*Set exercise*
Express the listing lines starting at the line containing "Given: Expand toolbar" and ending at the line containing "click(95, 238)" as a Markdown table with the columns Row and Line. Skip blank lines and leave the pictures out.

(Listing for locating words and elements)

----------------------------------------

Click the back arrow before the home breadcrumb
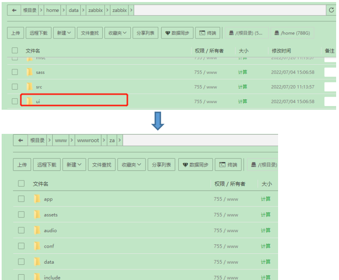339x280 pixels. [14, 10]
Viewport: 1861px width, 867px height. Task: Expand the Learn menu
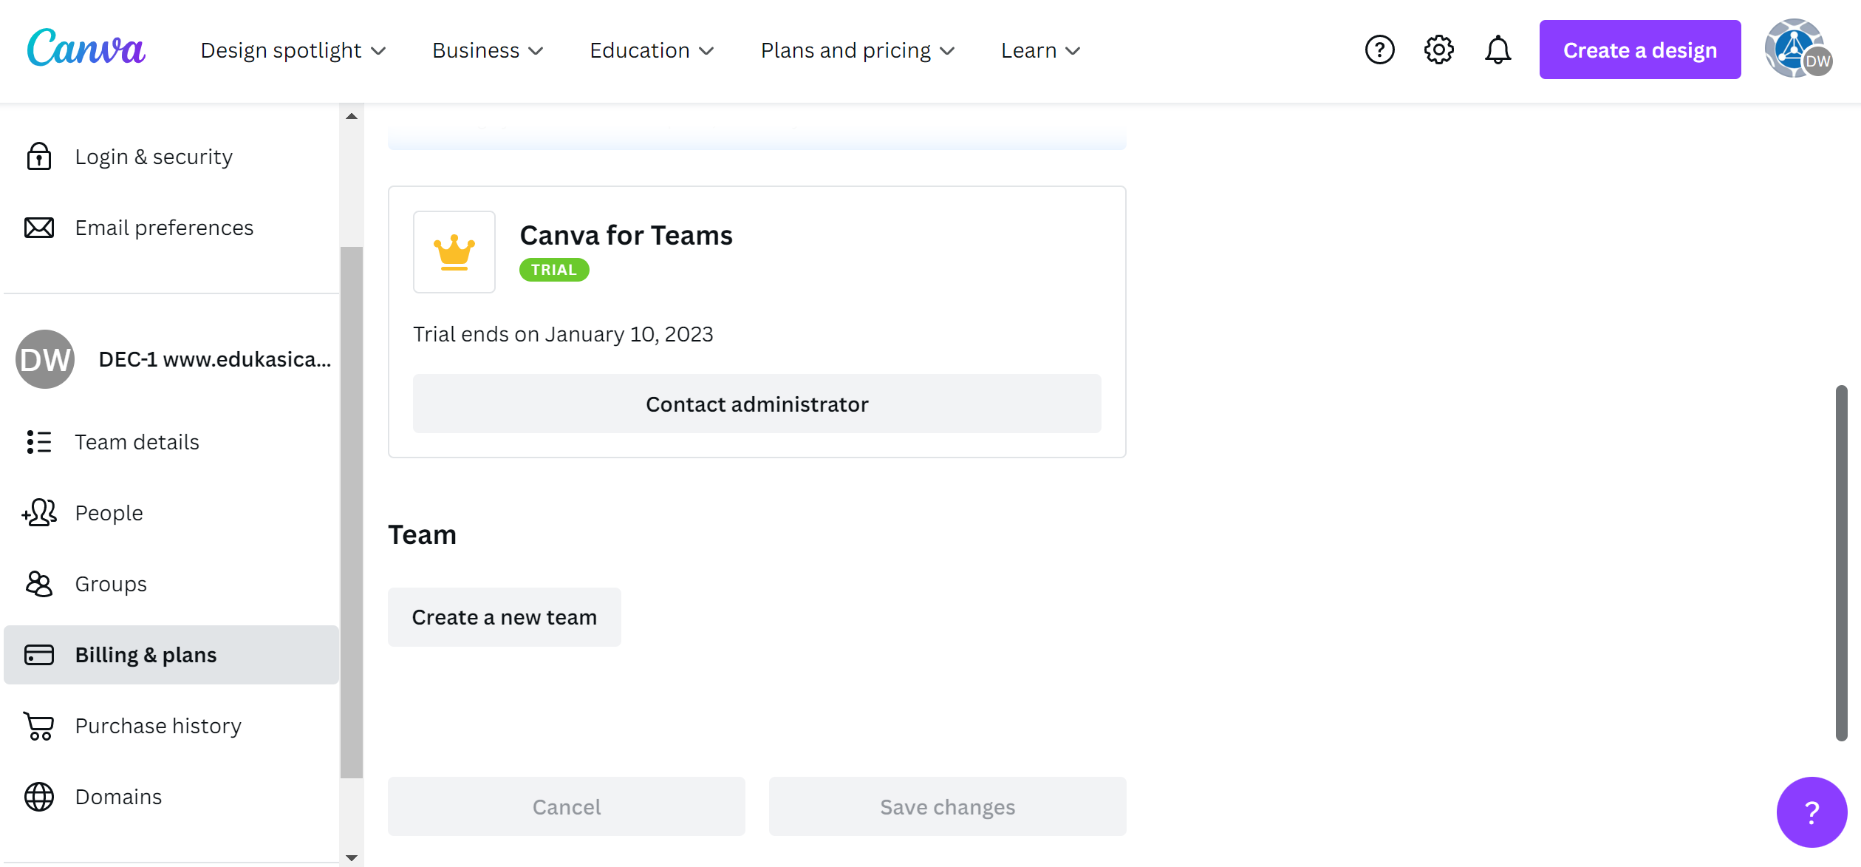(1040, 50)
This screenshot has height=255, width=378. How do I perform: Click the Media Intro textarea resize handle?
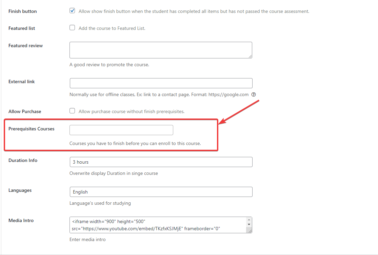coord(250,231)
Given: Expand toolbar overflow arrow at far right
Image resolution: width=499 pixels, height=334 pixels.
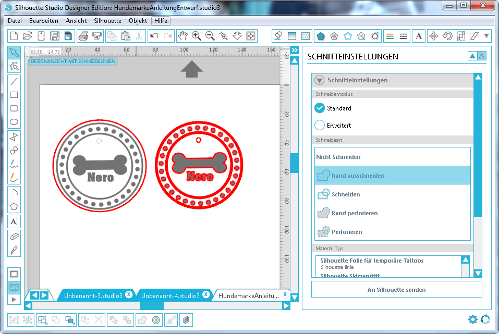Looking at the screenshot, I should (x=487, y=36).
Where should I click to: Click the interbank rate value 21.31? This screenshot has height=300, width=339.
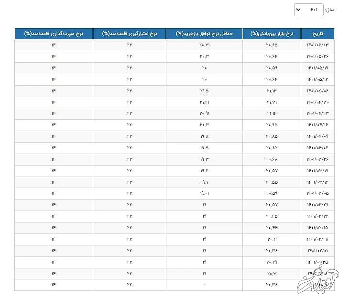pyautogui.click(x=272, y=102)
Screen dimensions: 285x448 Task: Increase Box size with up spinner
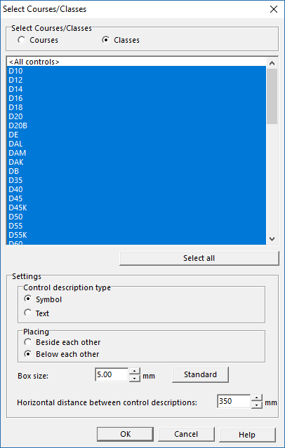tap(135, 371)
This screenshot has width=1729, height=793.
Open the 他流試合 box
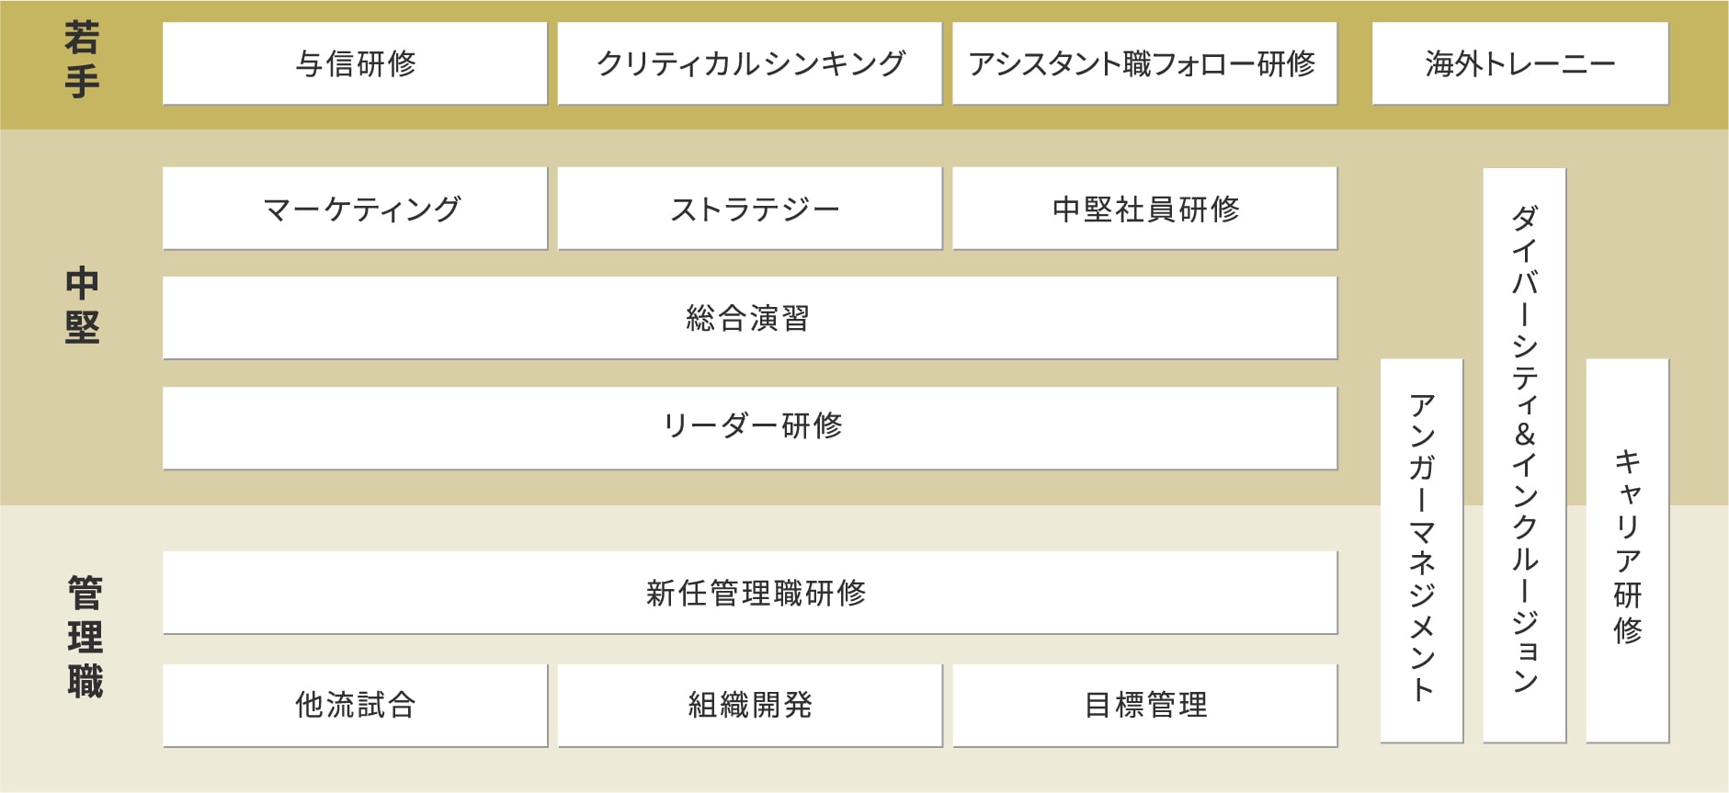tap(355, 705)
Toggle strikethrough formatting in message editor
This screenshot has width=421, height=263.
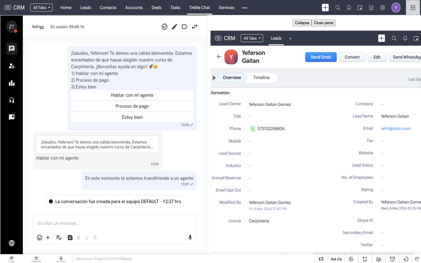click(95, 238)
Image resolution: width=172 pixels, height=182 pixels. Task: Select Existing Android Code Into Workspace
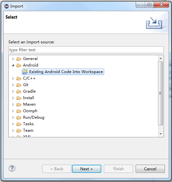[x=63, y=72]
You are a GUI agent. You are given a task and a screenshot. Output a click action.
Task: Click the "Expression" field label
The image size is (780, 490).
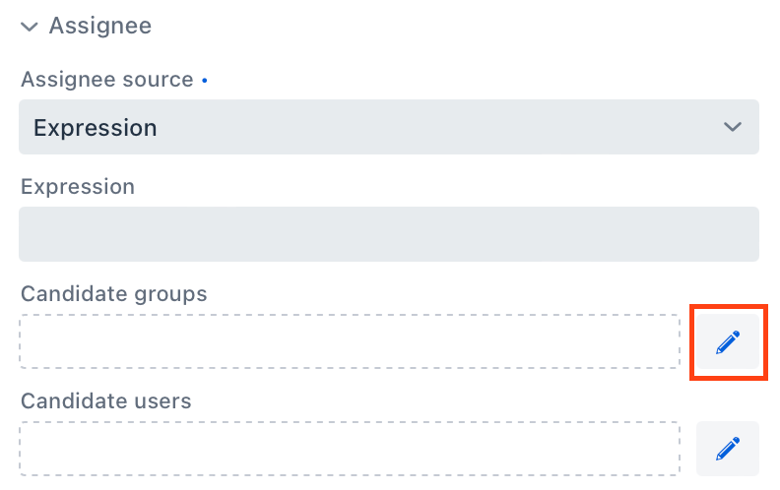78,187

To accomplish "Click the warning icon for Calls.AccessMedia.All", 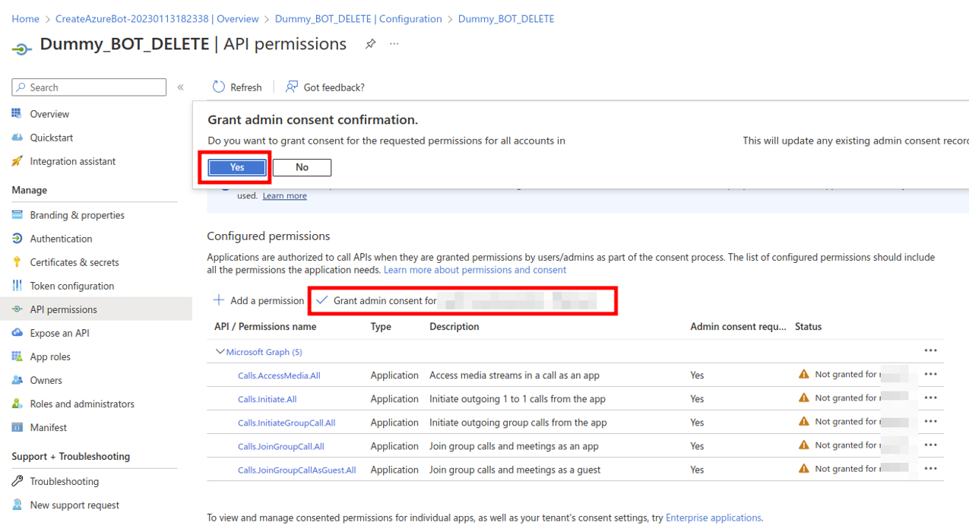I will click(x=804, y=375).
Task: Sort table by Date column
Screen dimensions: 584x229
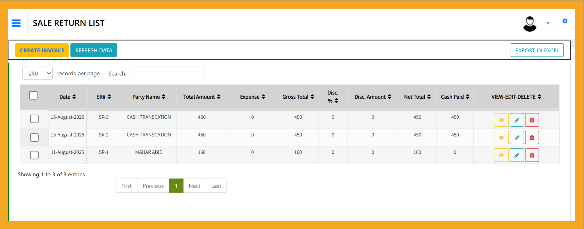Action: point(67,97)
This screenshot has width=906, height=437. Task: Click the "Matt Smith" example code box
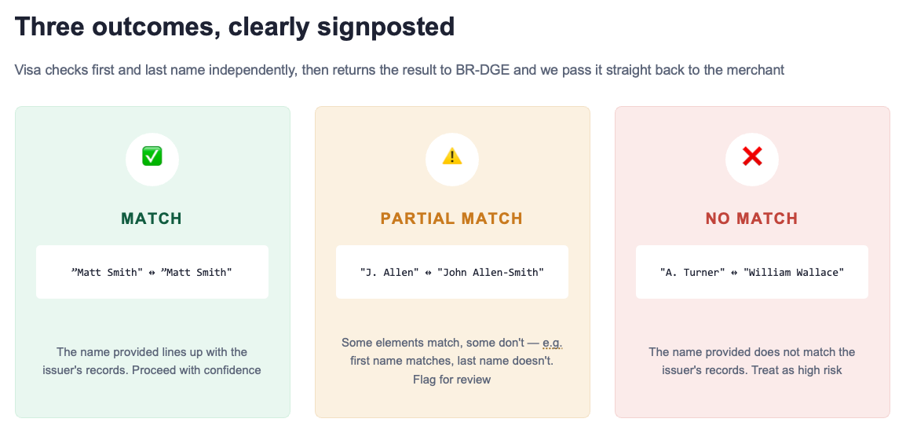tap(152, 272)
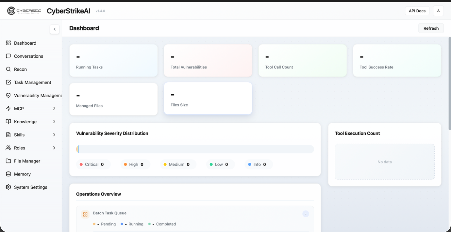Select the Task Management checkbox icon
The height and width of the screenshot is (232, 451).
(x=8, y=82)
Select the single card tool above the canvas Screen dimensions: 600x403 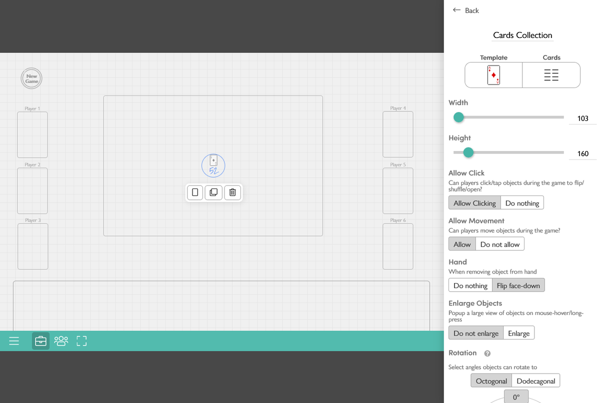195,193
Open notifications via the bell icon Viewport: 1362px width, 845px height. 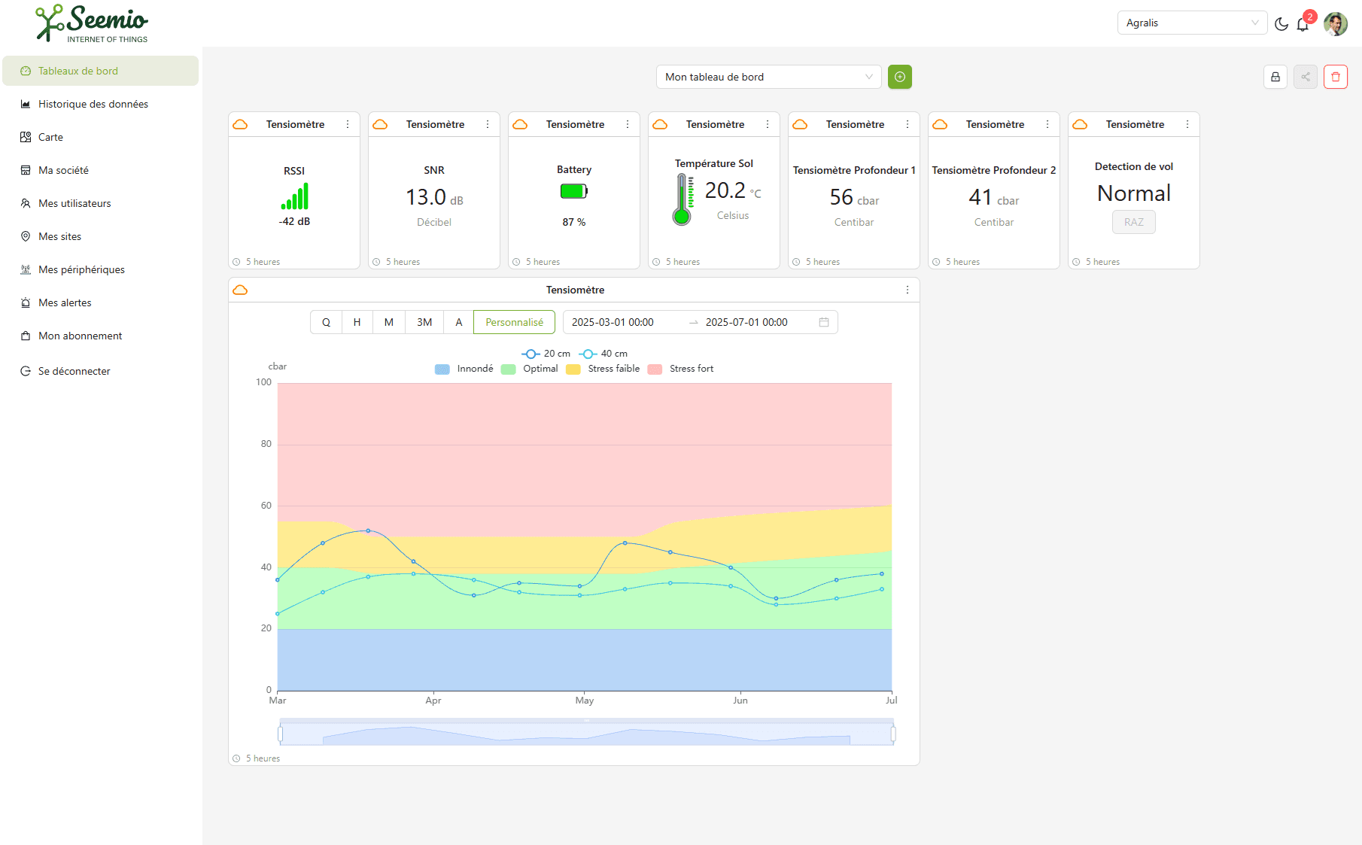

----------------------------------------

*Task response*
| Row | Line |
|---|---|
| 1 | Given: Expand toolbar overflow arrow at far right |
| 2 | Image resolution: width=499 pixels, height=334 pixels. |
| 3 | Looking at the screenshot, I should (x=487, y=36). |
| 4 | Where should I click to: Click the interbank rate value 21.31? This screenshot has height=300, width=339. |
| 5 | pyautogui.click(x=272, y=102) |
| 6 | Screen dimensions: 285x448 Task: Increase Box size with up spinner |
| 7 | tap(135, 371) |
| 8 | This screenshot has width=1729, height=793. |
| 9 | Open the 他流試合 box |
| 10 | tap(355, 705) |
| 11 | Toggle strikethrough formatting in message editor |
| 12 | This screenshot has width=421, height=263. |
| 13 | click(95, 238) |